The patient with MS in this report with the mutation associated with the MS had a phenotype similar to previously reported cases of the MS (Fig. 1). Pedigree analysis demonstrated an autosomal dominant inheritance involving the maternal grandfather, mother and the patient (Fig. 2B). The facial phenotype was similar and strabismus occurred in all affected family members. Short stature was typical and the intelligence was normal. Radiological examination of the skeleton and hearing testing was not performed in the other affected family members.

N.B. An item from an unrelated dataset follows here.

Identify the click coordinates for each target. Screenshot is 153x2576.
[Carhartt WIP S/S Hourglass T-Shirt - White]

The cranial sutures are the major sites of bone formation during the embryonic morphogenic period and postnatal skull growth (18). The human FGFRs play an important role in bone and cartilage morphogenesis during the development of vertebrates. Some growth factors (FGFR1-3, and TGFβ) and transcription factors (TWIST, and MSX2) are transiently expressed on the developing surface of the sutures and the ossification regions of primary bones (19-21). Mutations in the FGFR1, FGFR2, FGFR3, FBN1, TWIST, and MSX2 genes have been demonstrated in craniosynostosis syndromes (7-10). More than 89 mutations have been described on the web site of the Human Genome Mutation Database (www.hgmd.cf.ac.uk). The most frequent type of mutation is a missense mutation and the next most common type is splicing errors. Affected patients usually have recurrence in their family members. Premature closure of the cranial sutures, associated with the previously described mutations, can affect the CNS and increase the intracranial pressure. Secondary effects due to CNS involvement include impaired vision, hearing, and severe neurodevelopmental delay (7, 8).
Therefore, molecular confirmation of the associated mutation is important for appropriate genetic counseling and proper patient management. Especially, molecular confirmation of affected family members, so that the correlation between phenotype and genotype can be understood.
This patient illustrates a confirmed Korean case of the MS with autosomal dominant inheritance. The Pro250Arg mutation was confirmed in phenotypically suspicious family members on the maternal side, and the phenotype and genotype correlation in a Koran MS patient were described. Such information is essential for accurate genetic counseling and risk assessment for family members.